この数日間、重慶市公安局長関連の報道が目立つ。それにしても、このメディアの盛り上がり方は何なのだろう。ご本人たちは自覚しておられないだろうが、傍から見るとかなり不思議な光景である。

 「ご本人たち」とは世界中の中国ウォッチャーのこと、今回は中国から流れてきた重慶市公安局長失脚(?)報道を取り上げる。(文中敬称略)

公安局長人事報道

大都市・重慶で反日デモ、中国

重慶市で起きた反日デモ(2010年)〔AFPBB News

 本稿を書き始めた2月8日で重慶市元公安局長人事に関する報道見出しを集めてみたら、こんな具合になった。

●暴力団一掃の公安局長交代 昇進見込み?重慶市トップの腹心(2月3日)
●暴力団一掃主導 重慶副市長、失脚か(2月3日)
●暴力団摘発の公安局長交代=薄熙来氏に打撃か―中国重慶市(2月7日)
●権力中枢の不快感か、団派の巻き返しか?(2月8日)
●側近が「休養」、拘束情報も=政治局常務委入りに影響か―中国・重慶書記(2月8日)
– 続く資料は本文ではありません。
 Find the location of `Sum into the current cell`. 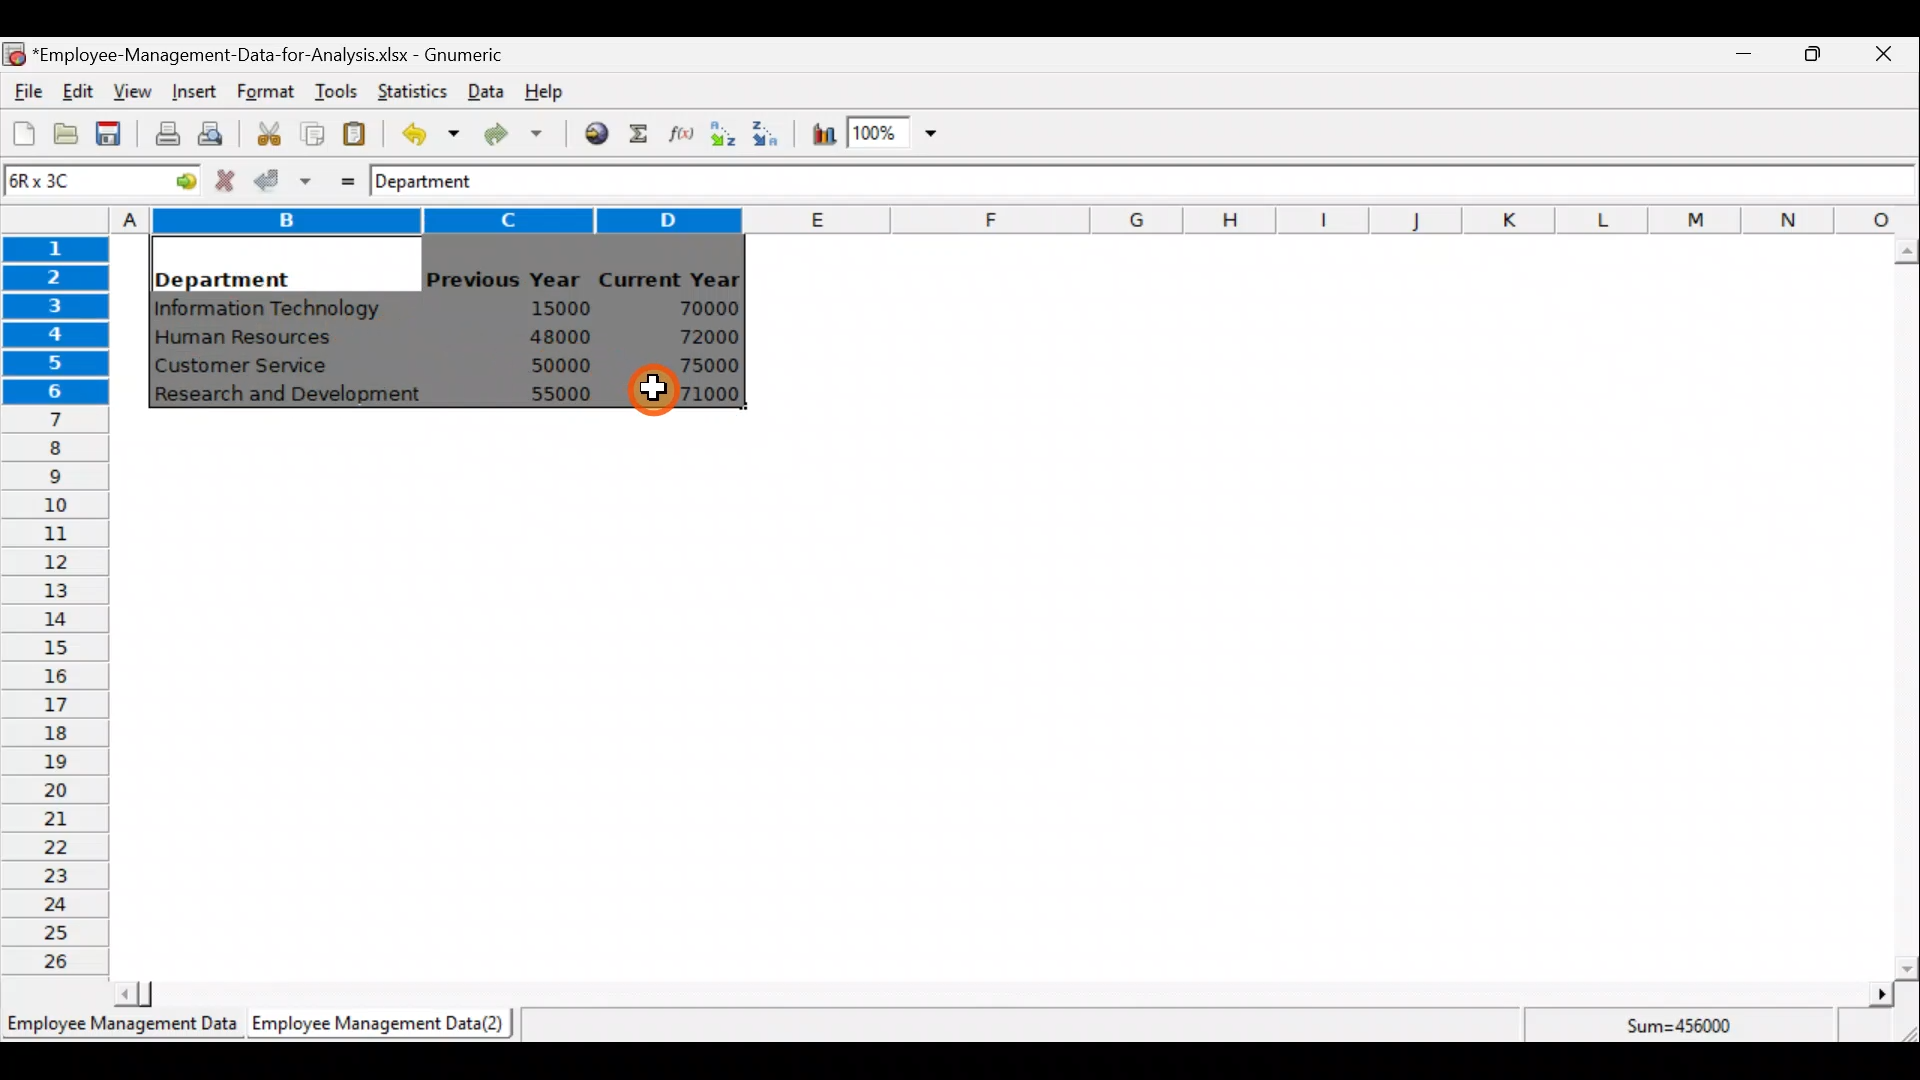

Sum into the current cell is located at coordinates (635, 133).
 重慶市副市長兼公安局長だった王立軍が公安局長の職を解かれ、教育・科学技術・環境保護担当の副市長となったのは2月2日。

 その時点では日本の一部メディアが「暴力団摘発の功労者である王氏の将来の昇進を見込み、副市長に専念させるのが目的」などという的外れの記事を配信していた。
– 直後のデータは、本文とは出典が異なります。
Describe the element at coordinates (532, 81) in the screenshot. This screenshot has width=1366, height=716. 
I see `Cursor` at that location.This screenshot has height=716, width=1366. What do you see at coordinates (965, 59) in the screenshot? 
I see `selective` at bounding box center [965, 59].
 ところが、同氏の「休養」が正式に発表された2月8日以降、世界のメディアは、薄熙来重慶市党書記の側近であった王立軍の「突然の交代は、秋の党大会で政治局常務委員会入りを狙う薄氏にとって打撃になる」との見方が大勢になっていく。

 ちなみに重慶市が微博(中国政府公認のミニブログ)上で、「王立軍副書記は、長期にわたる重労働により、精神が高度の緊張状態に陥って体調に異常をきたしたため、同意を得て休暇式治療を受け入れた」と発表した。